La caída del valor de las empresas, dado que sus activos ubicados en el país están en pesos -pero las deudas se mantuvieron en dólares para aquellas compañías que tenían préstamos bajo legislación internacional-, hizo que las transacciones que se efectuaron fueran, en muchos casos, simbólicas, es decir, por un dólar y haciéndose cargo el comprador de la deuda para renegociarla.
El monto de la deuda del sector corporativo argentino que no se pesificó llegó a un valor de casi u$s 60.000 millones (u$s 28.000 millones grandes empresas, u$s 27.000 millones medianas empresas y u$s 5.000 millones pymes), incluyendo los intereses devengados hasta 2002, o sea que fue sumamente importante y afectó al valor del «equity» o patrimonio neto de gran parte de las empresas ubicadas en la Argentina. El gobierno de ese momento no estableció ningún ordenamiento sistémico para la reestructuración ordenada de estas deudas como, por ejemplo, hizo el Banco de Inglaterra con el London Approach en el caso de la crisis financiera del sudeste asiático de 1998.

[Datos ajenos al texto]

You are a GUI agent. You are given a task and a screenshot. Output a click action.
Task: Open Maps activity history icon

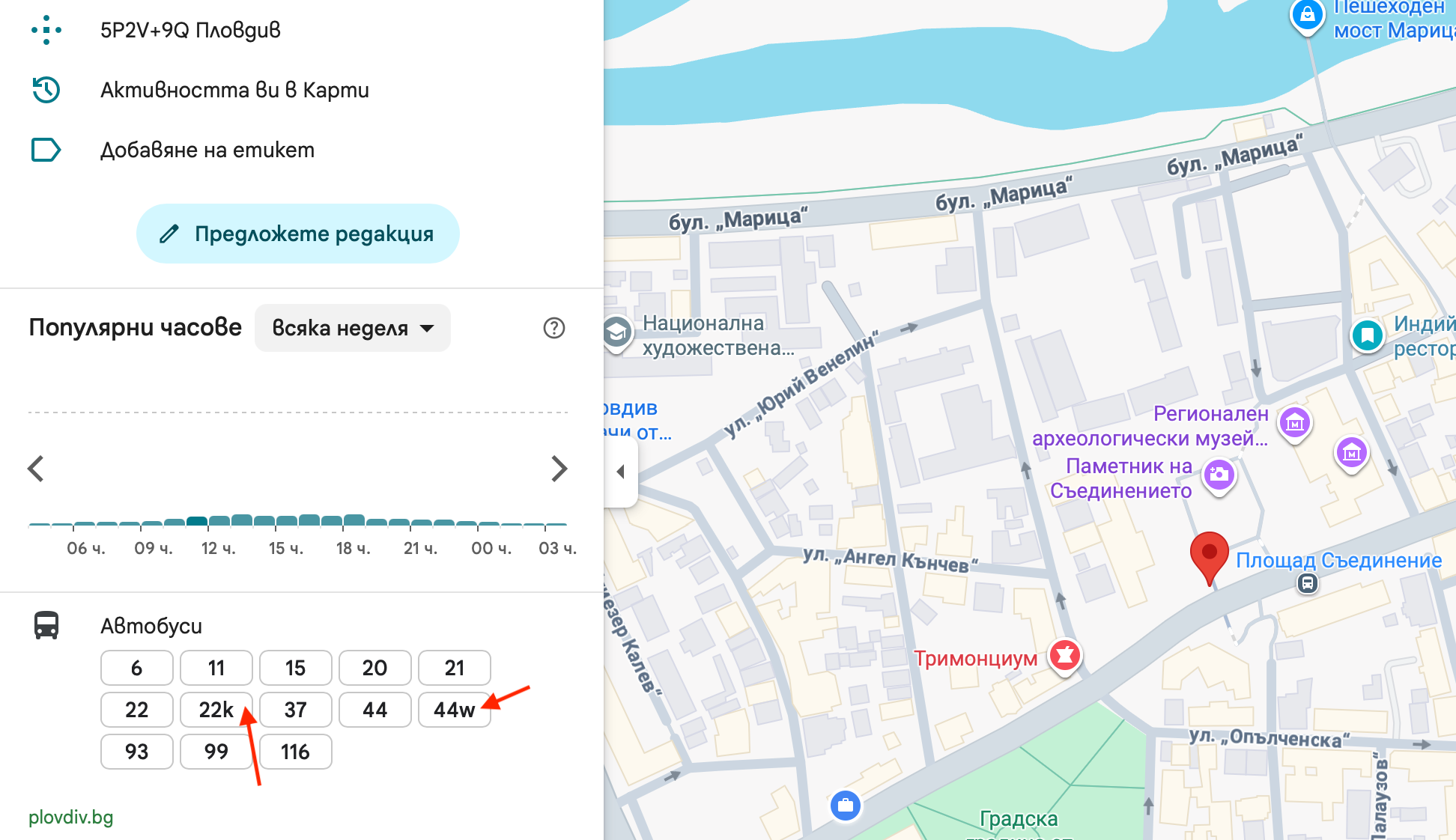(x=46, y=90)
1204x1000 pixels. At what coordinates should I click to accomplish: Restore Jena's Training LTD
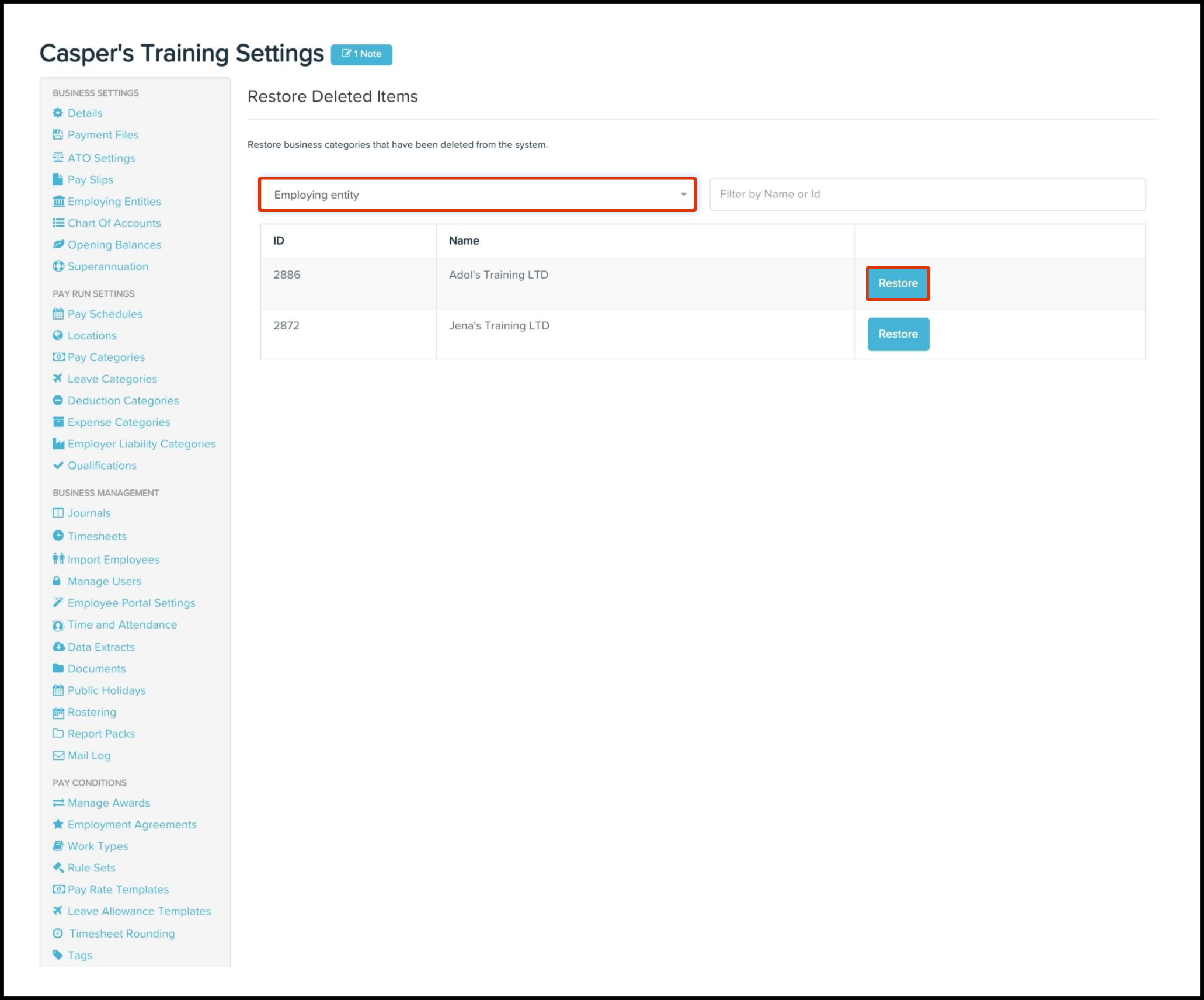tap(897, 334)
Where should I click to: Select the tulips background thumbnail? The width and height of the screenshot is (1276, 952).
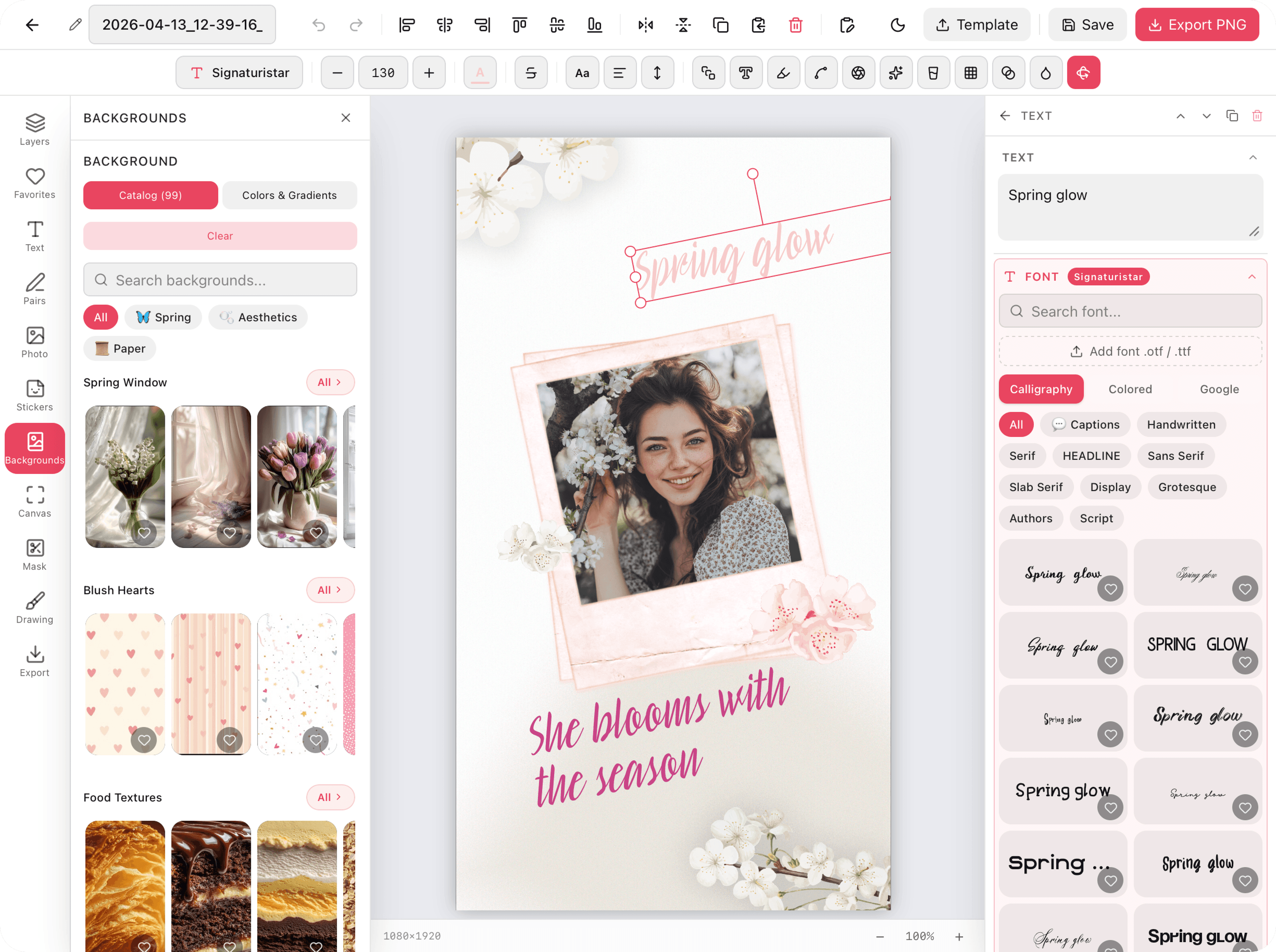coord(296,476)
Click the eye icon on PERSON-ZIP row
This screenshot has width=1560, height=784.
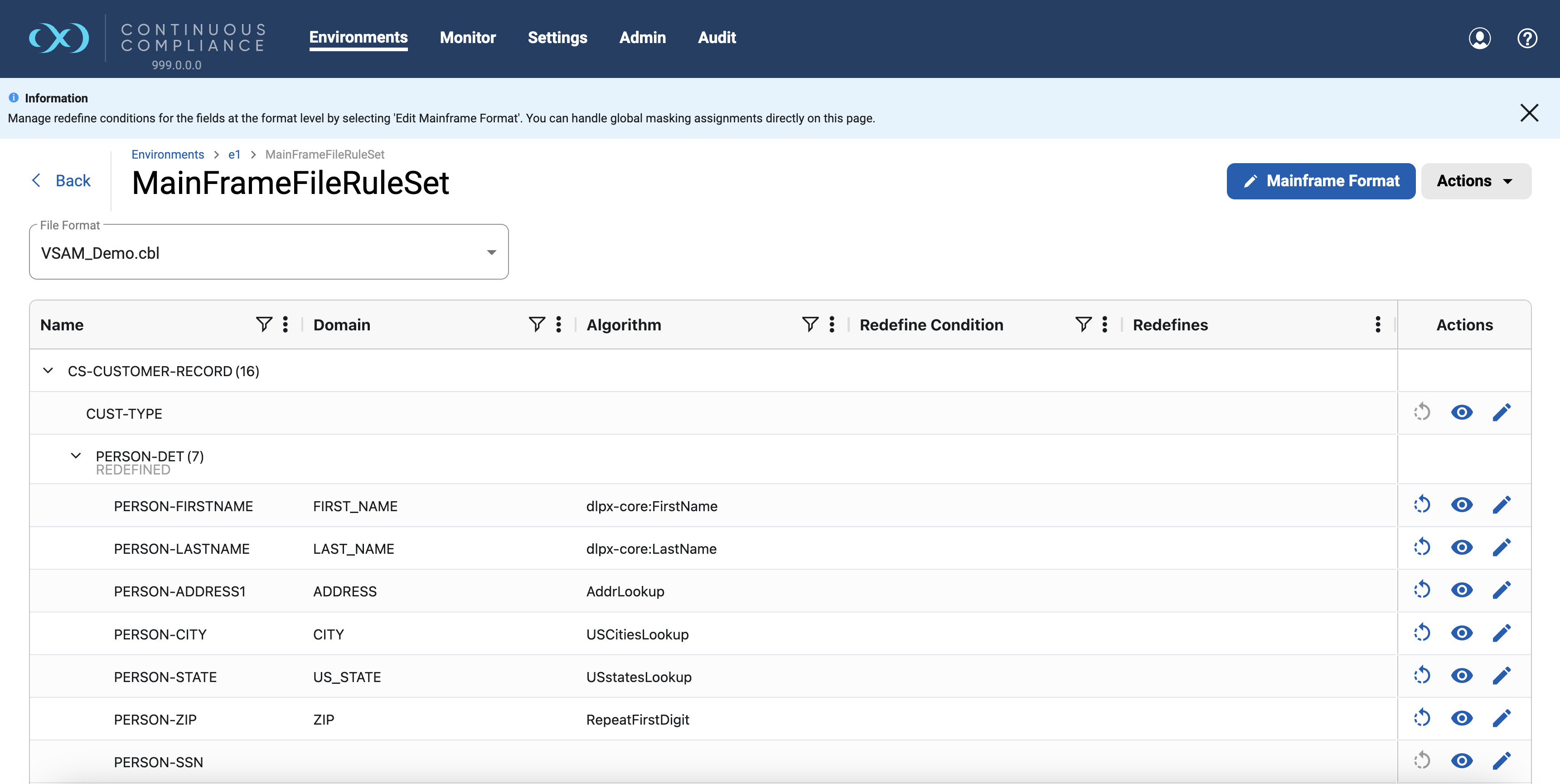click(x=1462, y=719)
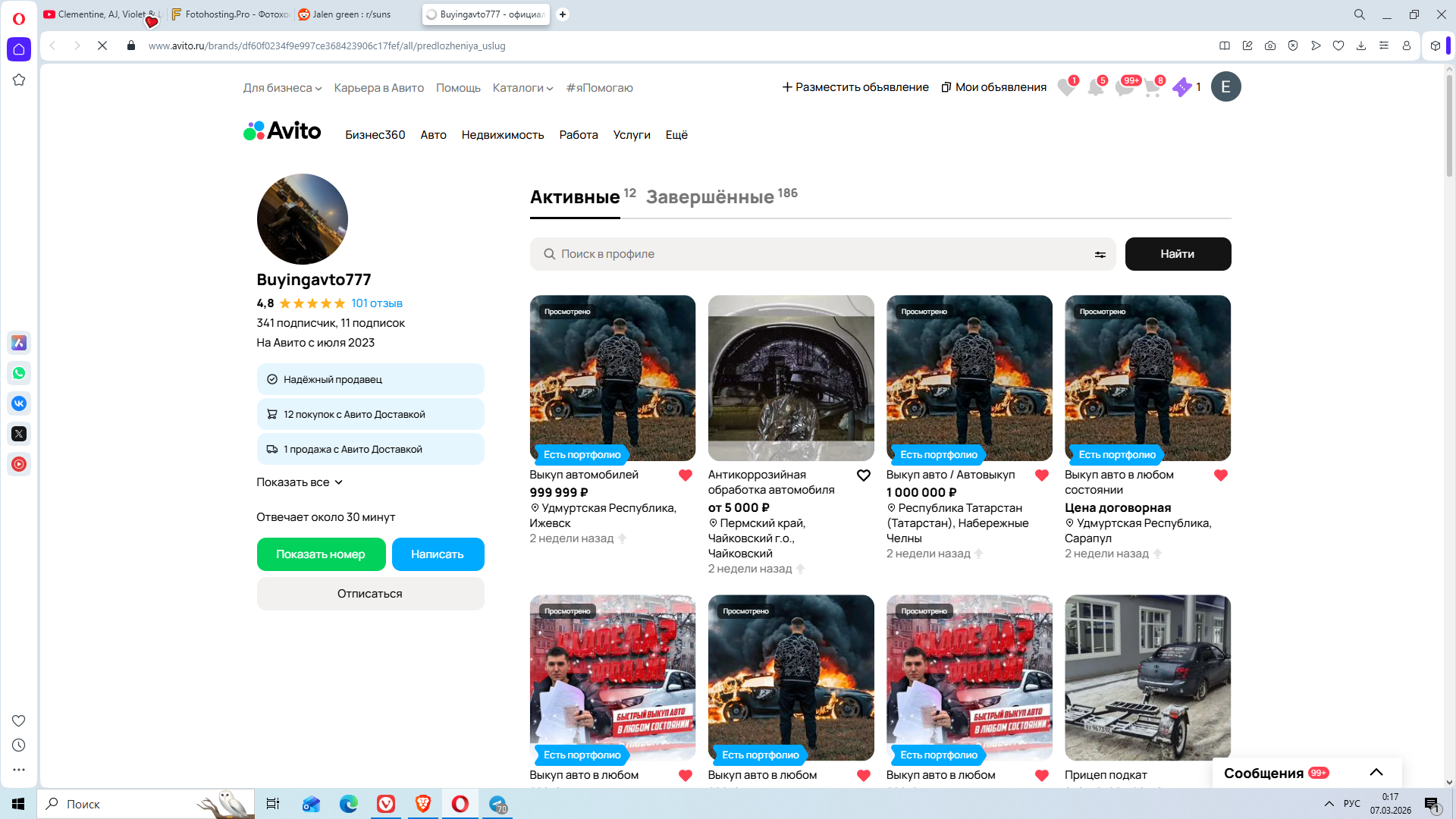Expand the Сообщения chat panel

tap(1376, 773)
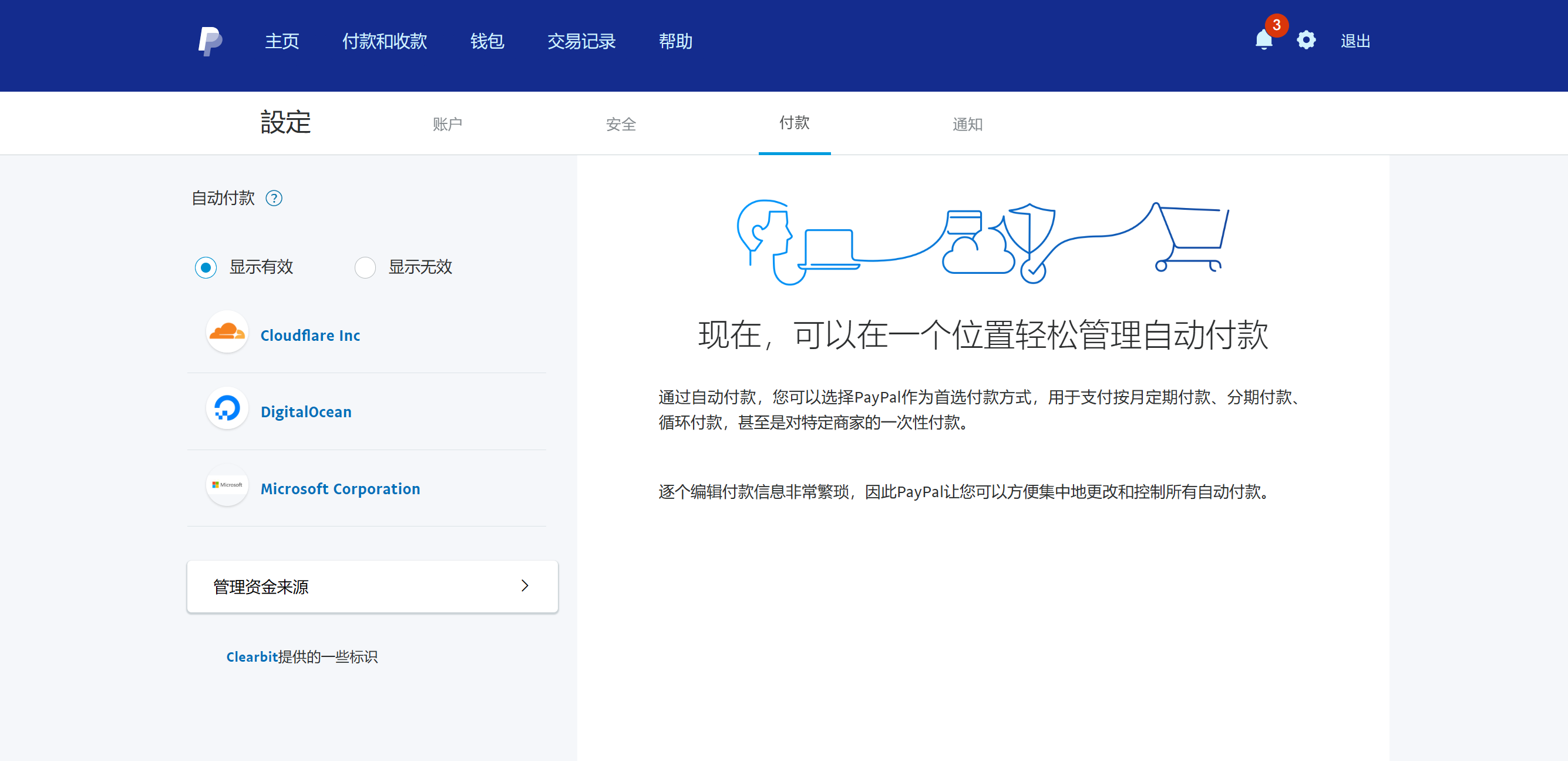Open the 通知 settings tab
Image resolution: width=1568 pixels, height=761 pixels.
pos(967,125)
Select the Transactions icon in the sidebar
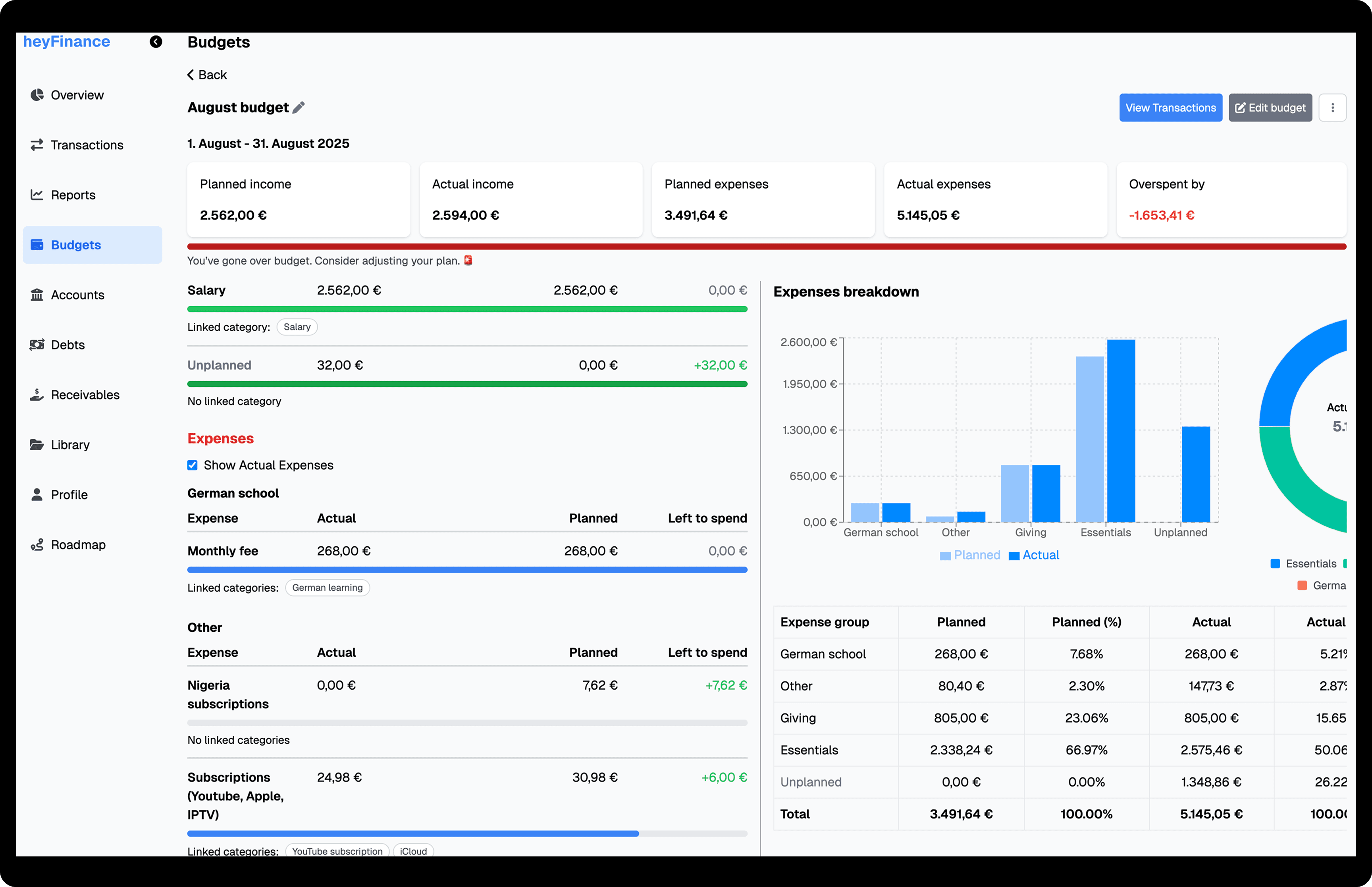Viewport: 1372px width, 887px height. (x=37, y=145)
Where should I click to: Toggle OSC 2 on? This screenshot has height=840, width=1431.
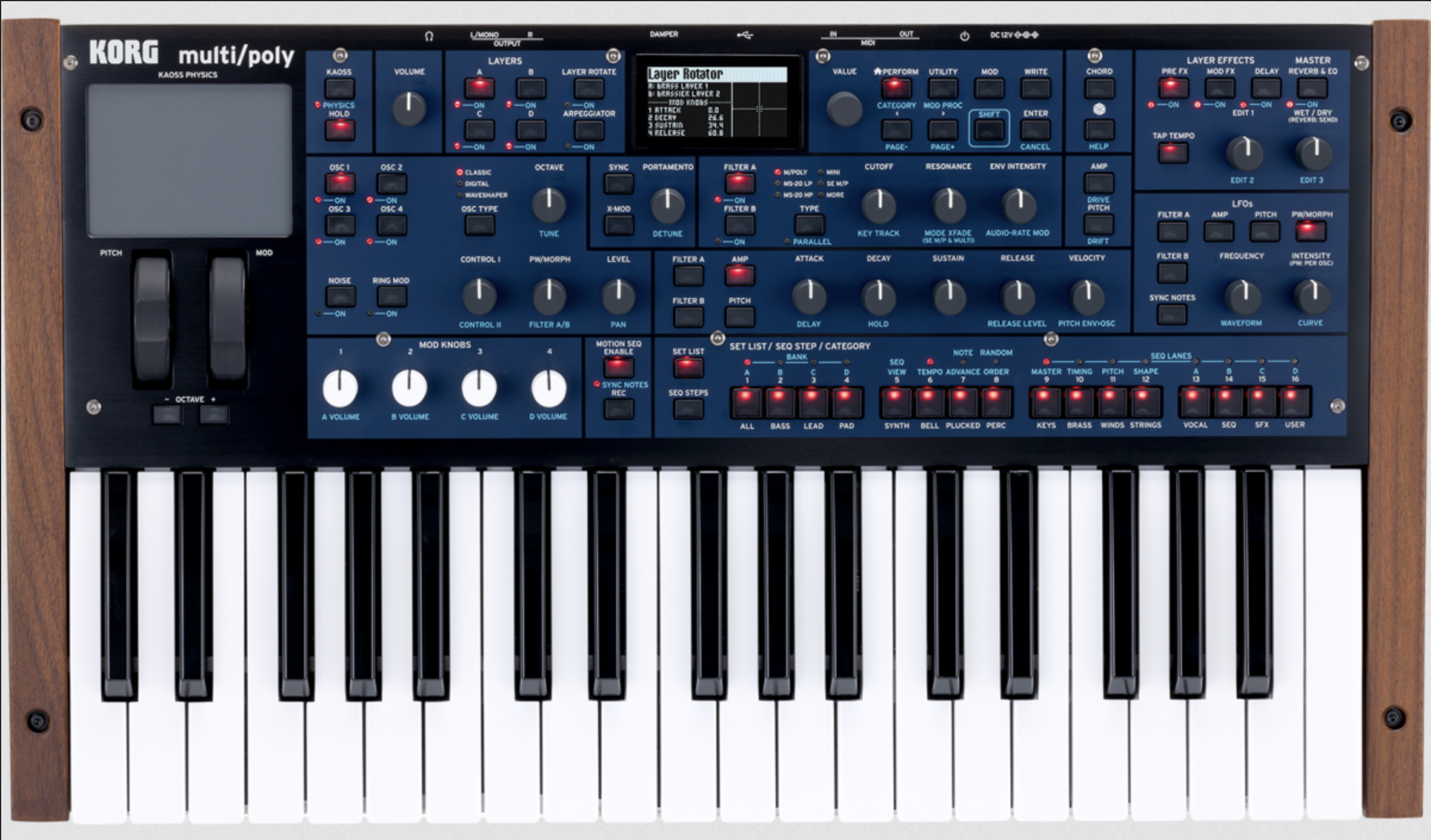tap(392, 183)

Si tomamos otro enfoque y analizamos la evolución de este mercado por el número de transacciones concretadas por año, este indicador no cayó tanto dado que en 1999 teníamos 180 transacciones y en 2005 en número lo estimamos en 113 transacciones. Pero debido a la caída de valor de las empresas, los importes involucrados cayeron fuertemente.
En los últimos años, se ha completado el proceso de reestructuración de este tipo de deudas, el país ha recuperado sus niveles de actividad, las empresas han mejorado el uso de la capacidad instalada de producción, o sea, han incrementado sus niveles de venta sin inversiones de capital significativas, por lo que ha mejorado el costo fijo unitario de producción, con lo cual la rentabilidad ha tendido a normalizarse. Por lo tanto, el valor de las transacciones va a recuperar los niveles de precrisis en forma paulatina, y se estima que en dos años la situación retornará a un nivel del mercado de M&A similar al de los años 1999-2000.